Records drawn from a dataset

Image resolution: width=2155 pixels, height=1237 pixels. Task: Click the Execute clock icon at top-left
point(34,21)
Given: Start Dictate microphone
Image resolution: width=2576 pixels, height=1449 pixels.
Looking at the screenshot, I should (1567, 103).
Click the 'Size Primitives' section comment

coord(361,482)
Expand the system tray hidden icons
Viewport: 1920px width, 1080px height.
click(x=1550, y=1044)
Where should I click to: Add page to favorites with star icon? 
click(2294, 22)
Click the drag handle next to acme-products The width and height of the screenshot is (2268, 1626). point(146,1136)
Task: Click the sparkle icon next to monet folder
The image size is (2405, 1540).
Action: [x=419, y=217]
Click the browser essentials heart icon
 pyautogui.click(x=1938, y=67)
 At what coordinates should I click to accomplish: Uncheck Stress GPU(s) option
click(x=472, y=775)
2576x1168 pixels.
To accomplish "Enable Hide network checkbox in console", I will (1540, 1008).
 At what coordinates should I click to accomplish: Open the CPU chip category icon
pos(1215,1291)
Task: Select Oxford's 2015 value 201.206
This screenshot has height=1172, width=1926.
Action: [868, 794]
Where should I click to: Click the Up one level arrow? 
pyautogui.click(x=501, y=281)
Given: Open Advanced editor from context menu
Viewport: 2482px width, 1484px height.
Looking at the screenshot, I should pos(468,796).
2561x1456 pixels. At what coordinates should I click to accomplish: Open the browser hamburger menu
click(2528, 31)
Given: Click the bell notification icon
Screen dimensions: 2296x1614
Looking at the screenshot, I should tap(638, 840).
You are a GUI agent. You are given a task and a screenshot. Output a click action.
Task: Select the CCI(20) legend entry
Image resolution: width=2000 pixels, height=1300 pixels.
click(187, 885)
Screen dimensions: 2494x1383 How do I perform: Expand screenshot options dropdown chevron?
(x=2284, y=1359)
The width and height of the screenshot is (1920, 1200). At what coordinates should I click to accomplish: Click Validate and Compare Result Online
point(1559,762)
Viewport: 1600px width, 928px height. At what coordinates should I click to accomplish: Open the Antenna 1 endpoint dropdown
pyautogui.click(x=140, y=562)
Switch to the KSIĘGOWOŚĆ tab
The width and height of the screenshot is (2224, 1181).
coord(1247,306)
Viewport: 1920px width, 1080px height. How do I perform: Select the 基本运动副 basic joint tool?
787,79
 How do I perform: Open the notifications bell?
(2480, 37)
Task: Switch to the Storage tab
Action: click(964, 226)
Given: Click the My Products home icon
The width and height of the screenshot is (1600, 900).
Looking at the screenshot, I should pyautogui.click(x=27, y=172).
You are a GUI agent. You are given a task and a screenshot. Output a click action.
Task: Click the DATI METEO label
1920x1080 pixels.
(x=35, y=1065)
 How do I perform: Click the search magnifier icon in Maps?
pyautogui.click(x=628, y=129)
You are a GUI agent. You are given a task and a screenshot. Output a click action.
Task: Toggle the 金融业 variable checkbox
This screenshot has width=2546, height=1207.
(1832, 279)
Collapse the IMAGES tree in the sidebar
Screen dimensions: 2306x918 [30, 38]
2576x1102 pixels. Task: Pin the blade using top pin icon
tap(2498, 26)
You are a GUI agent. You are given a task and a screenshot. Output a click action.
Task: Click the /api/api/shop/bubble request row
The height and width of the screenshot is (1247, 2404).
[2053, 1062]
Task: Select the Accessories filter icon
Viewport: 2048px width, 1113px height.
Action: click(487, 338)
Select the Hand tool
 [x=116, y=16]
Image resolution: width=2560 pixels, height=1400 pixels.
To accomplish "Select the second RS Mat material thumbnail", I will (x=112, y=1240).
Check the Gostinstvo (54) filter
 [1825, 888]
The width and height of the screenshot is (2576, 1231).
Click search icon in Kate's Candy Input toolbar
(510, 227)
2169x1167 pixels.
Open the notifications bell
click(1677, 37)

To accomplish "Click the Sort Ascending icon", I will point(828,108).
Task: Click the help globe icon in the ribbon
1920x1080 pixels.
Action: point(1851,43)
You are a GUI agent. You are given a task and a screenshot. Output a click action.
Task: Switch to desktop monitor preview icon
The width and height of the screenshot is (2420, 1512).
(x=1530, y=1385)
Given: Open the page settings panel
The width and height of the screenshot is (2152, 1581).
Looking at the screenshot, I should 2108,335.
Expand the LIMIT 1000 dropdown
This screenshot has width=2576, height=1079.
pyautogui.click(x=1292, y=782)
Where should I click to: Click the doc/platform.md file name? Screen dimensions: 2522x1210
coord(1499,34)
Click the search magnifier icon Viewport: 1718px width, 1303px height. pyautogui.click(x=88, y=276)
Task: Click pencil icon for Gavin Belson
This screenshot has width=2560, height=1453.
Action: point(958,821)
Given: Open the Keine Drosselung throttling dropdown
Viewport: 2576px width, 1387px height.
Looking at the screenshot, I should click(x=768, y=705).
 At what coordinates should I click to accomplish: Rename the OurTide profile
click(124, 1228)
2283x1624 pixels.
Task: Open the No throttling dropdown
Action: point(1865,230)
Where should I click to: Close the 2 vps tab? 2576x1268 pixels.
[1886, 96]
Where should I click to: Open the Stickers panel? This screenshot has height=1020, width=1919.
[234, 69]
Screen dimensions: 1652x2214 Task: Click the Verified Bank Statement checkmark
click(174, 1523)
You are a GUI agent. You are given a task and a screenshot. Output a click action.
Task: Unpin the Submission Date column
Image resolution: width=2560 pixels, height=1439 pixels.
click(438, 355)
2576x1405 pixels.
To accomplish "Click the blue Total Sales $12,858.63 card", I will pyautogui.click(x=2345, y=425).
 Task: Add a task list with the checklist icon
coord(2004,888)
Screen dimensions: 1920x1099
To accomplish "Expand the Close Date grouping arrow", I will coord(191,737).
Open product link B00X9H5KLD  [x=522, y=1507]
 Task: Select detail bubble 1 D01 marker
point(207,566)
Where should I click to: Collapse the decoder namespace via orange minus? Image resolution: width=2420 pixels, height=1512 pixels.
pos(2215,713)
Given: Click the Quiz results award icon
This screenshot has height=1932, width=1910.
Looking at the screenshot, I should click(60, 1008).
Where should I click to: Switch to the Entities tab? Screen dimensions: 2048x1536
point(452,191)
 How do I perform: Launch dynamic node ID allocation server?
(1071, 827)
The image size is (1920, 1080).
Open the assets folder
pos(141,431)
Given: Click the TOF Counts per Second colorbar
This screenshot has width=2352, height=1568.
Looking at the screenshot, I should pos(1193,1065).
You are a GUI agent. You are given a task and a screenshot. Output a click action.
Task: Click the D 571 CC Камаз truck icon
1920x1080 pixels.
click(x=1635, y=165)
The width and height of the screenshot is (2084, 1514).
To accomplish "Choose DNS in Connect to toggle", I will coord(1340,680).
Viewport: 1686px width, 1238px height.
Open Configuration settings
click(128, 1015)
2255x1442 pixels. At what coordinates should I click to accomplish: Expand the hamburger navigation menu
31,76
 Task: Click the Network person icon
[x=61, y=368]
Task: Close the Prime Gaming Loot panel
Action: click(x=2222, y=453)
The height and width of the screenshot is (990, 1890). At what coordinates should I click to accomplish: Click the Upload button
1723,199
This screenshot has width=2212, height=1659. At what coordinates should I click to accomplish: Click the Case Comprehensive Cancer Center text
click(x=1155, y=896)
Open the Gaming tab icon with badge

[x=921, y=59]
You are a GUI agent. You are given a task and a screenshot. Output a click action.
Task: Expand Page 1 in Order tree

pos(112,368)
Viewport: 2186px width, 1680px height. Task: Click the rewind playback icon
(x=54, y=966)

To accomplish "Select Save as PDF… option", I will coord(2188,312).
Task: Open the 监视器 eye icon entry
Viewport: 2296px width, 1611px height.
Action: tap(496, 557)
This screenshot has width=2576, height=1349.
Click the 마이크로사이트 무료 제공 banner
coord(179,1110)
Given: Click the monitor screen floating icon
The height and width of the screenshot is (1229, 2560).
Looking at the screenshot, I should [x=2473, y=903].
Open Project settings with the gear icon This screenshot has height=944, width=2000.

**TASK TO COMPLETE**
Now copy each line of the entries that mentions "entry".

**ANSWER SECTION**
Task: Select the CCI(20) legend entry
Task: Open the 监视器 eye icon entry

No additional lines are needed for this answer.